ValueError: Shapes (None, 1) and (None, 2) are incompatible

Hi, I am trying to experiment with image recognition AI by modifying existing models, however I came across this error when running my code (I am using Kaggle):


ValueError Traceback (most recent call last)
Cell In[25], line 1
----> 1 history = base_model.fit(
2 train_generator,
3 steps_per_epoch=train_groups,
4 epochs=20,
5 validation_data=(val_generator, valid_labels_one_hot),
6 validation_steps=valid_groups,
7 verbose=1,
8 callbacks=[
9 keras.callbacks.EarlyStopping(monitor=‘val_accuracy’, patience=5, restore_best_weights=True),
10 keras.callbacks.ReduceLROnPlateau(monitor=‘val_loss’, factor=0.7, patience=2, verbose=1),
11 keras.callbacks.ModelCheckpoint(filepath=“intial_model.keras”, save_best_only=True, monitor=“val_loss”)
12 ])

File /opt/conda/lib/python3.10/site-packages/keras/utils/traceback_utils.py:70, in filter_traceback..error_handler(*args, **kwargs)
67 filtered_tb = _process_traceback_frames(e.traceback)
68 # To get the full stack trace, call:
69 # tf.debugging.disable_traceback_filtering()
—> 70 raise e.with_traceback(filtered_tb) from None
71 finally:
72 del filtered_tb

File /tmp/autograph_generated_fileaeh7x0gb.py:15, in outer_factory..inner_factory..tf__train_function(iterator)
13 try:
14 do_return = True
—> 15 retval
= ag
_.converted_call(ag__.ld(step_function), (ag__.ld(self), ag__.ld(iterator)), None, fscope)
16 except:
17 do_return = False

ValueError: in user code:

File "/opt/conda/lib/python3.10/site-packages/keras/engine/training.py", line 1284, in train_function  *
    return step_function(self, iterator)
File "/opt/conda/lib/python3.10/site-packages/keras/engine/training.py", line 1268, in step_function  **
    outputs = model.distribute_strategy.run(run_step, args=(data,))
File "/opt/conda/lib/python3.10/site-packages/keras/engine/training.py", line 1249, in run_step  **
    outputs = model.train_step(data)
File "/opt/conda/lib/python3.10/site-packages/keras/engine/training.py", line 1051, in train_step
    loss = self.compute_loss(x, y, y_pred, sample_weight)
File "/opt/conda/lib/python3.10/site-packages/keras/engine/training.py", line 1109, in compute_loss
    return self.compiled_loss(
File "/opt/conda/lib/python3.10/site-packages/keras/engine/compile_utils.py", line 265, in __call__
    loss_value = loss_obj(y_t, y_p, sample_weight=sw)
File "/opt/conda/lib/python3.10/site-packages/keras/losses.py", line 142, in __call__
    losses = call_fn(y_true, y_pred)
File "/opt/conda/lib/python3.10/site-packages/keras/losses.py", line 268, in call  **
    return ag_fn(y_true, y_pred, **self._fn_kwargs)
File "/opt/conda/lib/python3.10/site-packages/keras/losses.py", line 1984, in categorical_crossentropy
    return backend.categorical_crossentropy(
File "/opt/conda/lib/python3.10/site-packages/keras/backend.py", line 5559, in categorical_crossentropy
    target.shape.assert_is_compatible_with(output.shape)

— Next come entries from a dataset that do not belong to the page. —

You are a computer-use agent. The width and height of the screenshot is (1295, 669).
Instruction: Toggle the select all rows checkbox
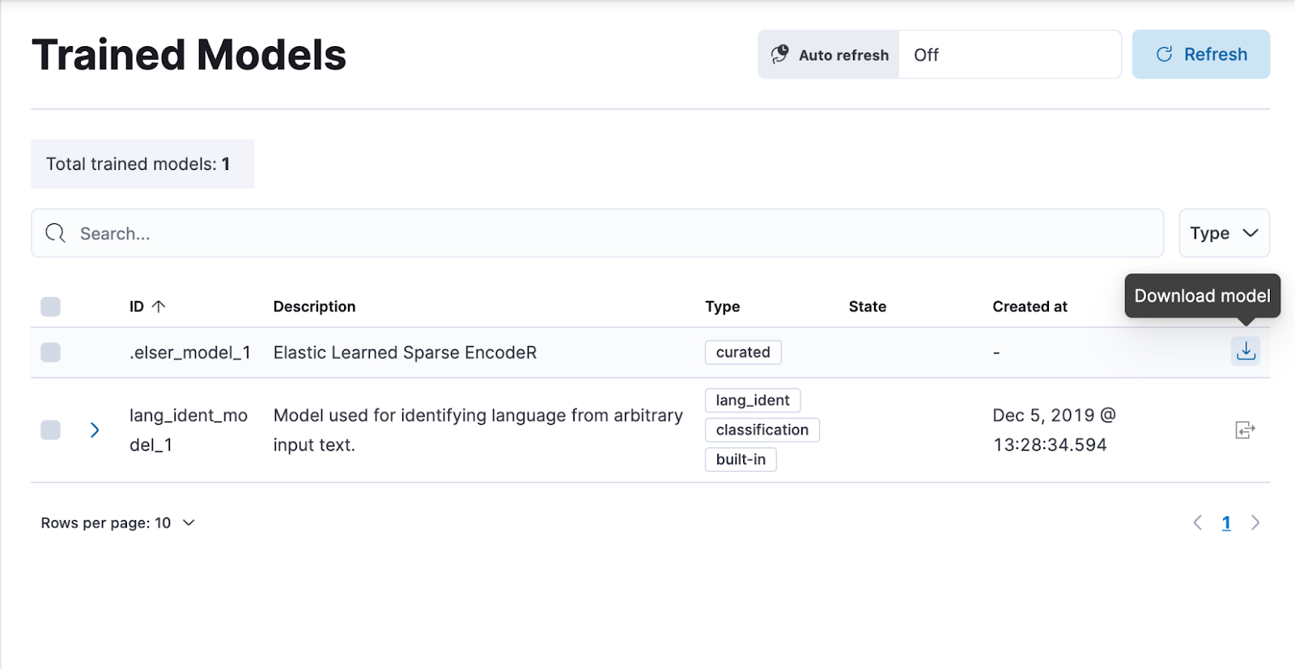[51, 307]
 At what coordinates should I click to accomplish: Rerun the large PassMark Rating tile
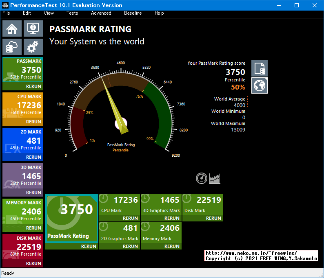click(x=89, y=246)

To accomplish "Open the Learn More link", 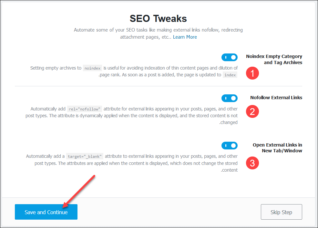I will pyautogui.click(x=185, y=37).
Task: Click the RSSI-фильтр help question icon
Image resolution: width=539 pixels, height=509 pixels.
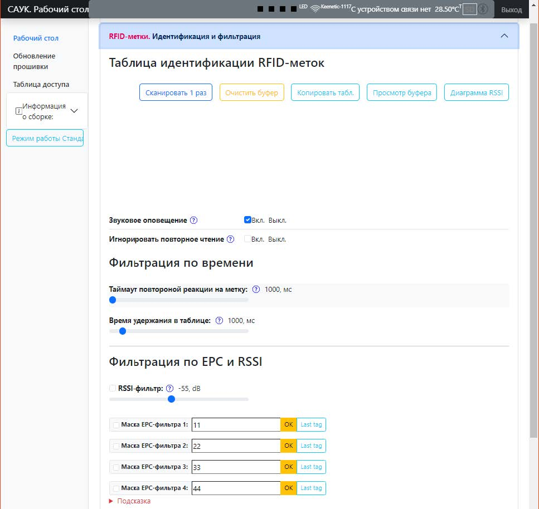Action: tap(169, 389)
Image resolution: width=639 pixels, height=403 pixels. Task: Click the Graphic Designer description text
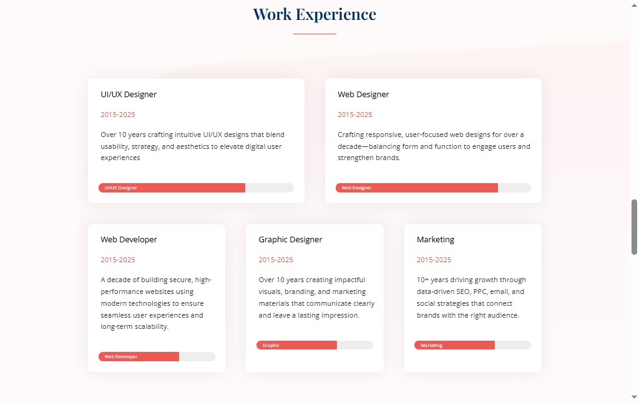(x=316, y=297)
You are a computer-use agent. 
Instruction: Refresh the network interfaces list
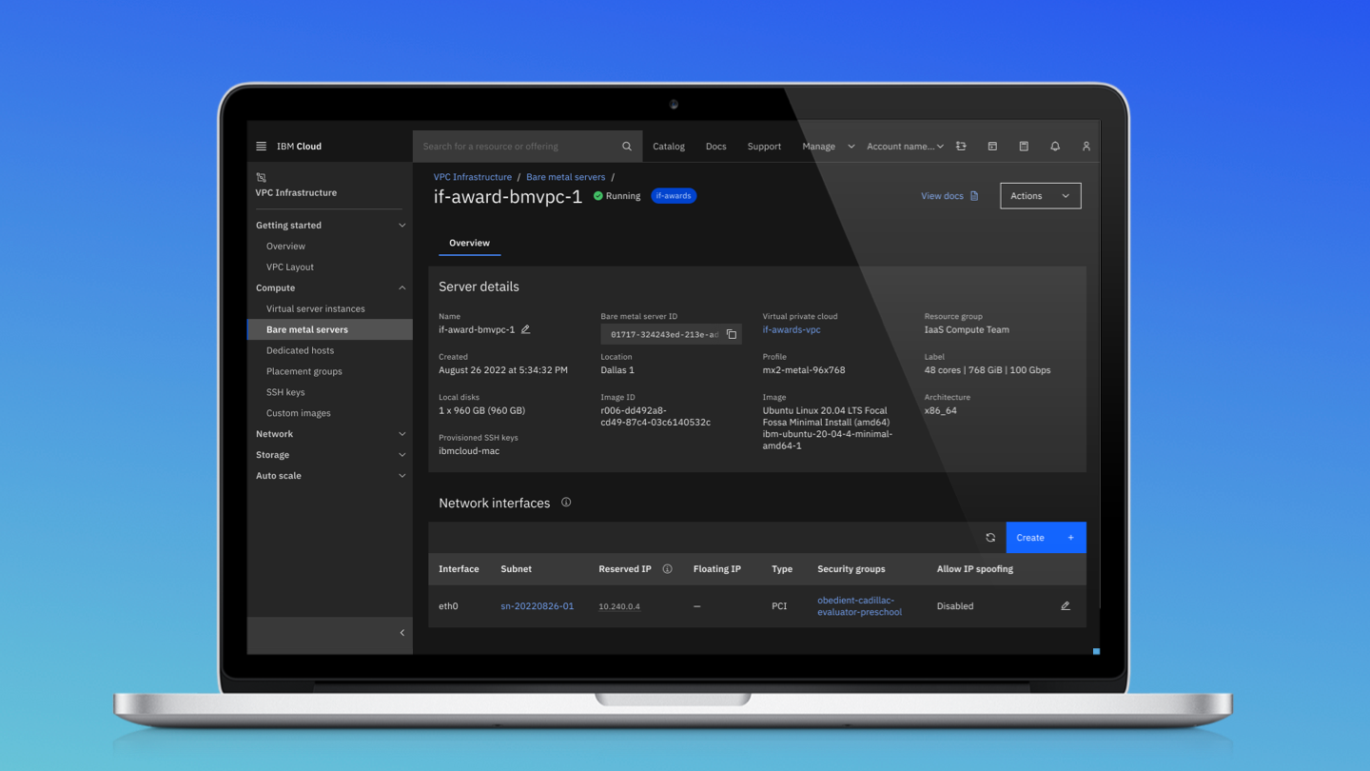989,537
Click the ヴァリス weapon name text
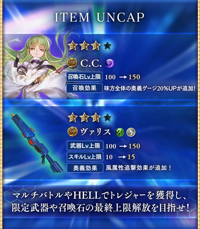Image resolution: width=200 pixels, height=229 pixels. coord(96,132)
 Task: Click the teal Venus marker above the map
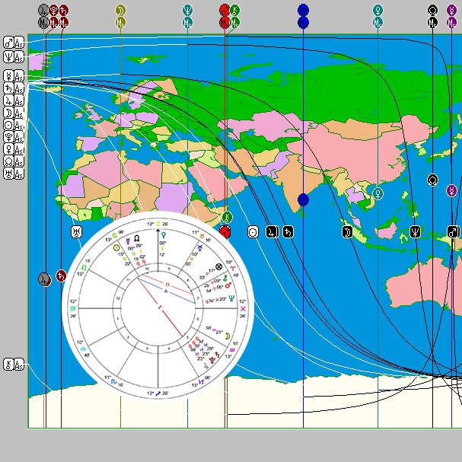coord(378,10)
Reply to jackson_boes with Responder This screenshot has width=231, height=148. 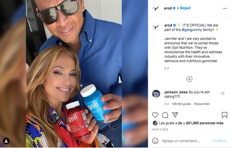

ValueError: Shapes (None, 1) and (None, 2) are incompatible,

could you guys help me with a potential fix?

Thanks,

Hi @Tony,I suspect that the error is due to your labels and no, of, neurons in the last layers does not match.

For example, If i want to train a model on the data that has 10 classes and if i have defined only 9 neurons in the last layer while training i will get ValueError: Shapes (32, 10) and (32, 9) are incompatible.

Could you please try by defining the last layers neurons equal to no, of classes. Thank You.